§ **EXERCISE GOAL**:
Nothing but the records, copied exactly and stripped of pictures, should be in the answer.

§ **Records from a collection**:
++++++

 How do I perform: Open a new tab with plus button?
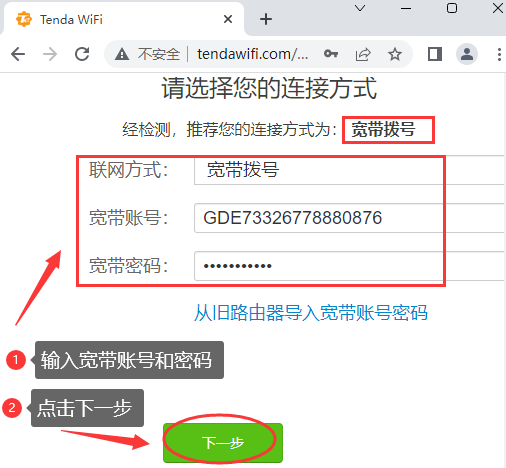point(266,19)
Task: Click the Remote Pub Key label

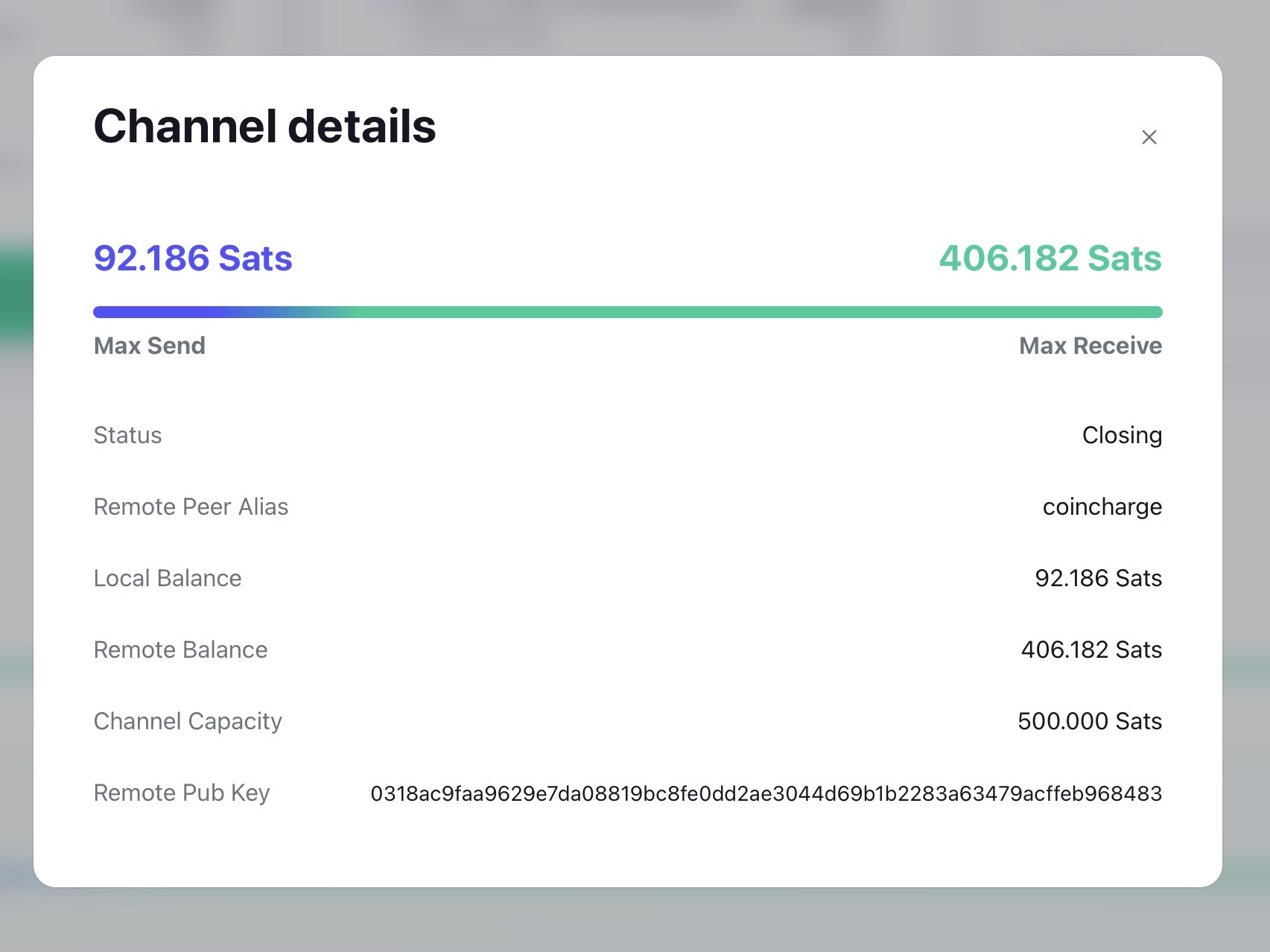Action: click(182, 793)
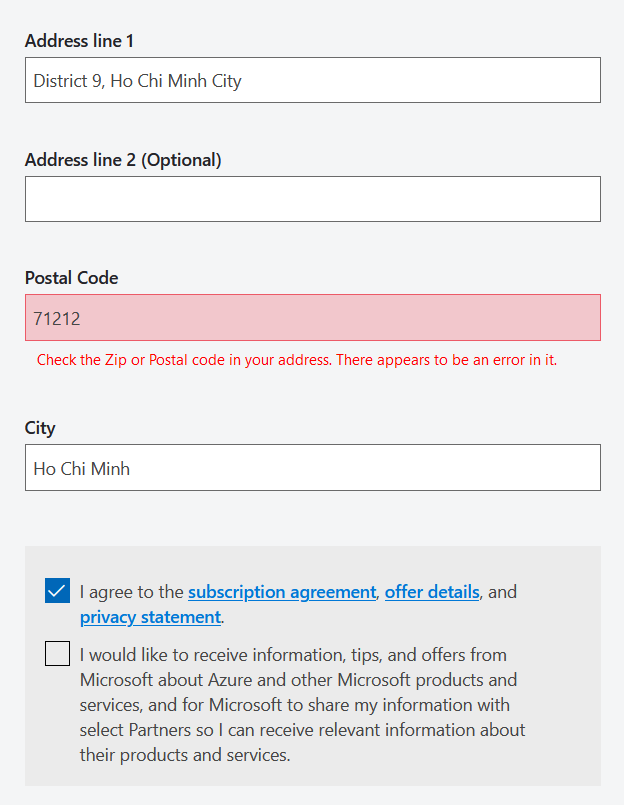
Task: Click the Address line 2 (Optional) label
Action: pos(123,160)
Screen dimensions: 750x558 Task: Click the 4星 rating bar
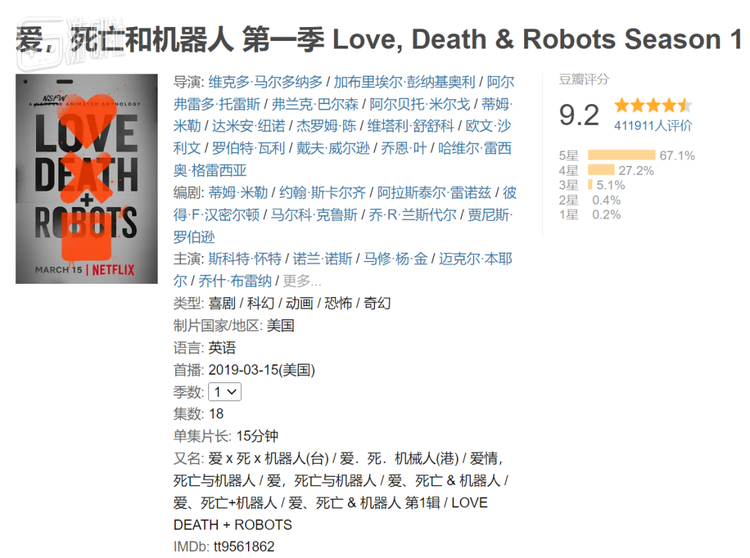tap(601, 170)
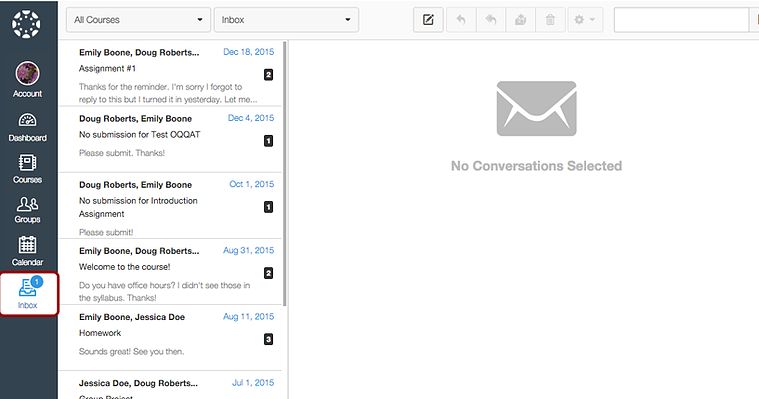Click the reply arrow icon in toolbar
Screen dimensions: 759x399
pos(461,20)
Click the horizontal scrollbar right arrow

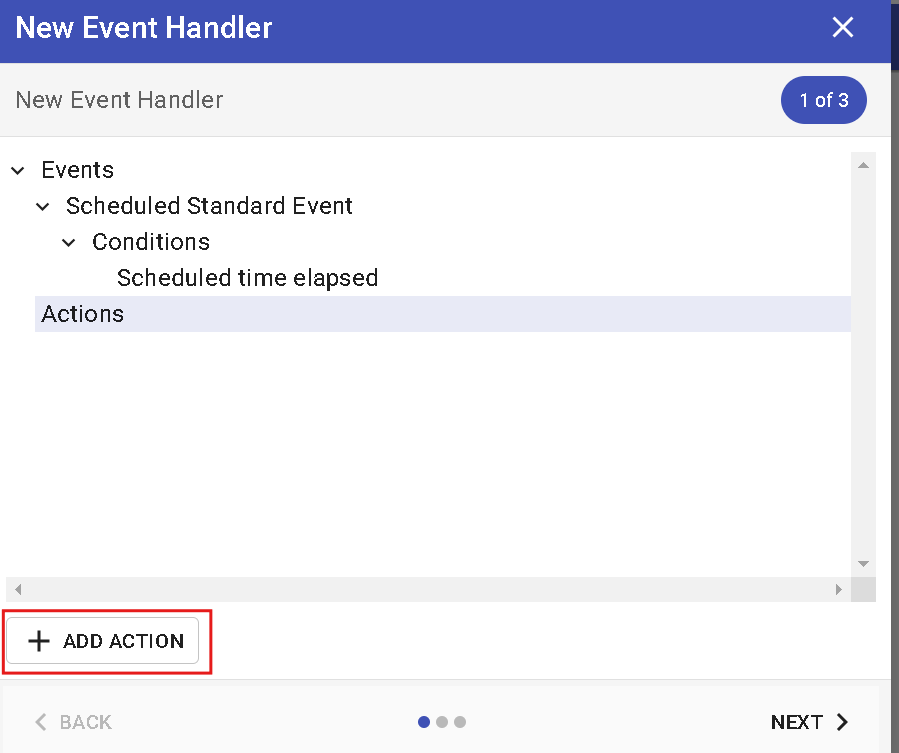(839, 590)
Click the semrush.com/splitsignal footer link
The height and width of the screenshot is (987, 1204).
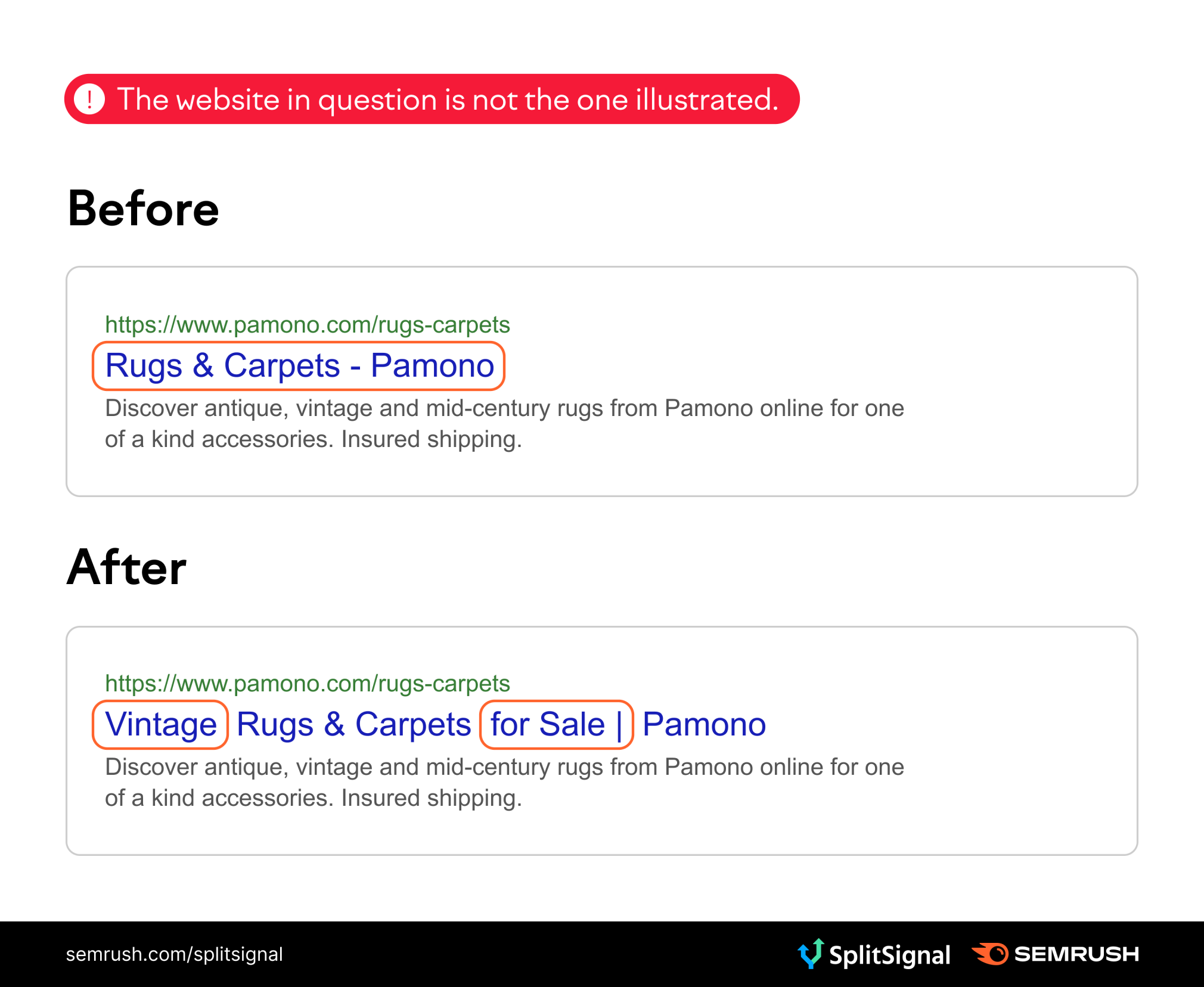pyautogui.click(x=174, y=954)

++++++

§ **TASK OUTPUT**:
 How do I perform: Open a new tab with plus button?
point(266,19)
Task: Click the Remote Pub Key label

Action: click(182, 793)
Task: Click the Address line 2 (Optional) label
Action: pos(123,160)
Screen dimensions: 750x558 Task: Click the 4星 rating bar
tap(601, 170)
Click the reply arrow icon in toolbar
Screen dimensions: 759x399
pos(461,20)
Click the horizontal scrollbar right arrow

(839, 590)
Click the semrush.com/splitsignal footer link
The height and width of the screenshot is (987, 1204).
pyautogui.click(x=174, y=954)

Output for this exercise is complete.